-- Start of Supplied data --

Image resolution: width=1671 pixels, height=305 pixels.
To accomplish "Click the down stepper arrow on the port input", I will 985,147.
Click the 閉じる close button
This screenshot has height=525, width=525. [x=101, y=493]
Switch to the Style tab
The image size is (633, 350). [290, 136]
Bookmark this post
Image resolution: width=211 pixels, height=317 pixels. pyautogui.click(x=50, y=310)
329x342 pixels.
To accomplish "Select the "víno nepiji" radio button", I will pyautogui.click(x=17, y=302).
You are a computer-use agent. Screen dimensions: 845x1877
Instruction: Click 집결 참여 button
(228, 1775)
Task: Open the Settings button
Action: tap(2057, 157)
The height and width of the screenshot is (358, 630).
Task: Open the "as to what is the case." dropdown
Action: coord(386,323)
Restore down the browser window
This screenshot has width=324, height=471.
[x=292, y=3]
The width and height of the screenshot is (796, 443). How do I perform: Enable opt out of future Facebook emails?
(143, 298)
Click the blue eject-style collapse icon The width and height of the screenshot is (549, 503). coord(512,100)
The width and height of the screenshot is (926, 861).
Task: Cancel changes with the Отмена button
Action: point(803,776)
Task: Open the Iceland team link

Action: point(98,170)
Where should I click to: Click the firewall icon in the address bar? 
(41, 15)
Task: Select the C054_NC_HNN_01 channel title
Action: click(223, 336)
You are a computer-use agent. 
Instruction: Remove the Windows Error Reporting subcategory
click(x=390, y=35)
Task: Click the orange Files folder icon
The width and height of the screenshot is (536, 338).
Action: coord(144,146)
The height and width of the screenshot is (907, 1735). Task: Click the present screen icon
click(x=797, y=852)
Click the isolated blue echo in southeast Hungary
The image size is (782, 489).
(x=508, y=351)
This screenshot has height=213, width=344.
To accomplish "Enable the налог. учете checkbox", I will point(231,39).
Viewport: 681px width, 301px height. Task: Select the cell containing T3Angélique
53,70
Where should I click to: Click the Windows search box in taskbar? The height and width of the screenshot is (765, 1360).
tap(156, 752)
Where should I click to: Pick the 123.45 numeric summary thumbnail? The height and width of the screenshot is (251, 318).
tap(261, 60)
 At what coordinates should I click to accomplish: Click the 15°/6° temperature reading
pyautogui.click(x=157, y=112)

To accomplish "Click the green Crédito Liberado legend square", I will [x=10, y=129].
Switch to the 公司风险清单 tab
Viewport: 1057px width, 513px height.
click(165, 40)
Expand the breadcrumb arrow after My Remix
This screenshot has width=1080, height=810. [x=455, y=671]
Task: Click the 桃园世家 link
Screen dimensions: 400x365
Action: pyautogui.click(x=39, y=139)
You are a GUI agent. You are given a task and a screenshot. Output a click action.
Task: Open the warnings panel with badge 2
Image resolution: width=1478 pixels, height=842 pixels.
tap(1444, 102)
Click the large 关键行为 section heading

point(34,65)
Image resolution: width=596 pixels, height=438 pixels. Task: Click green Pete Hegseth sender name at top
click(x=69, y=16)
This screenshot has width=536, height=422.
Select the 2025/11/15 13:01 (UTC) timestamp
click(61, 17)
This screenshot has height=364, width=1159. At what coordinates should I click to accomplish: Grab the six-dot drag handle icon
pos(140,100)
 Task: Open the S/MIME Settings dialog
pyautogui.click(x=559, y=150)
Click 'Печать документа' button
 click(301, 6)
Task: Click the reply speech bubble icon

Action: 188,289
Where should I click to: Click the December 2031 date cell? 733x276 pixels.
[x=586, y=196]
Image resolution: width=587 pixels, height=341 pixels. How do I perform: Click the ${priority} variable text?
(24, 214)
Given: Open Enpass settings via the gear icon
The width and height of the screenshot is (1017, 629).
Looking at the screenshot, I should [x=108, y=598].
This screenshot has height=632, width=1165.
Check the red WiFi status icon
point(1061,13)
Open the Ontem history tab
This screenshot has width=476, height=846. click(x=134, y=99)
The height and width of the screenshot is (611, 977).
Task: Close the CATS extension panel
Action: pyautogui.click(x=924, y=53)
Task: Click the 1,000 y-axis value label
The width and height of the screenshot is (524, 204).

-- End of Supplied data --

* _Set problem_: Reproduce every line of the listing above verbatim, from beginning to end.

* _Answer for the task_:
Image resolution: width=1671 pixels, height=305 pixels.
To accomplish "Click the down stepper arrow on the port input", I will 985,147.
Click the 閉じる close button
This screenshot has height=525, width=525. [x=101, y=493]
Switch to the Style tab
The image size is (633, 350). [290, 136]
Bookmark this post
Image resolution: width=211 pixels, height=317 pixels. pyautogui.click(x=50, y=310)
329x342 pixels.
To accomplish "Select the "víno nepiji" radio button", I will pyautogui.click(x=17, y=302).
You are a computer-use agent. Screen dimensions: 845x1877
Instruction: Click 집결 참여 button
(228, 1775)
Task: Open the Settings button
Action: tap(2057, 157)
The height and width of the screenshot is (358, 630).
Task: Open the "as to what is the case." dropdown
Action: coord(386,323)
Restore down the browser window
This screenshot has width=324, height=471.
[x=292, y=3]
The width and height of the screenshot is (796, 443). How do I perform: Enable opt out of future Facebook emails?
(143, 298)
Click the blue eject-style collapse icon The width and height of the screenshot is (549, 503). coord(512,100)
The width and height of the screenshot is (926, 861).
Task: Cancel changes with the Отмена button
Action: point(803,776)
Task: Open the Iceland team link

Action: point(98,170)
Where should I click to: Click the firewall icon in the address bar? 
(41, 15)
Task: Select the C054_NC_HNN_01 channel title
Action: click(223, 336)
You are a computer-use agent. 
Instruction: Remove the Windows Error Reporting subcategory
click(x=390, y=35)
Task: Click the orange Files folder icon
The width and height of the screenshot is (536, 338).
Action: coord(144,146)
The height and width of the screenshot is (907, 1735). Task: Click the present screen icon
click(x=797, y=852)
Click the isolated blue echo in southeast Hungary
The image size is (782, 489).
(x=508, y=351)
This screenshot has height=213, width=344.
To accomplish "Enable the налог. учете checkbox", I will point(231,39).
Viewport: 681px width, 301px height. Task: Select the cell containing T3Angélique
53,70
Where should I click to: Click the Windows search box in taskbar? The height and width of the screenshot is (765, 1360).
tap(156, 752)
Where should I click to: Pick the 123.45 numeric summary thumbnail? The height and width of the screenshot is (251, 318).
tap(261, 60)
 At what coordinates should I click to accomplish: Click the 15°/6° temperature reading
pyautogui.click(x=157, y=112)

To accomplish "Click the green Crédito Liberado legend square", I will [x=10, y=129].
Switch to the 公司风险清单 tab
Viewport: 1057px width, 513px height.
click(165, 40)
Expand the breadcrumb arrow after My Remix
This screenshot has width=1080, height=810. [x=455, y=671]
Task: Click the 桃园世家 link
Screen dimensions: 400x365
Action: pyautogui.click(x=39, y=139)
You are a GUI agent. You are given a task and a screenshot. Output a click action.
Task: Open the warnings panel with badge 2
Image resolution: width=1478 pixels, height=842 pixels.
tap(1444, 102)
Click the large 关键行为 section heading

point(34,65)
Image resolution: width=596 pixels, height=438 pixels. Task: Click green Pete Hegseth sender name at top
click(x=69, y=16)
This screenshot has width=536, height=422.
Select the 2025/11/15 13:01 (UTC) timestamp
click(61, 17)
This screenshot has height=364, width=1159. At what coordinates should I click to accomplish: Grab the six-dot drag handle icon
pos(140,100)
 Task: Open the S/MIME Settings dialog
pyautogui.click(x=559, y=150)
Click 'Печать документа' button
 click(301, 6)
Task: Click the reply speech bubble icon

Action: 188,289
Where should I click to: Click the December 2031 date cell? 733x276 pixels.
[x=586, y=196]
Image resolution: width=587 pixels, height=341 pixels. How do I perform: Click the ${priority} variable text?
(24, 214)
Given: Open Enpass settings via the gear icon
The width and height of the screenshot is (1017, 629).
Looking at the screenshot, I should [x=108, y=598].
This screenshot has height=632, width=1165.
Check the red WiFi status icon
point(1061,13)
Open the Ontem history tab
This screenshot has width=476, height=846. click(x=134, y=99)
The height and width of the screenshot is (611, 977).
Task: Close the CATS extension panel
Action: pyautogui.click(x=924, y=53)
Task: Click the 1,000 y-axis value label
The width and height of the screenshot is (524, 204).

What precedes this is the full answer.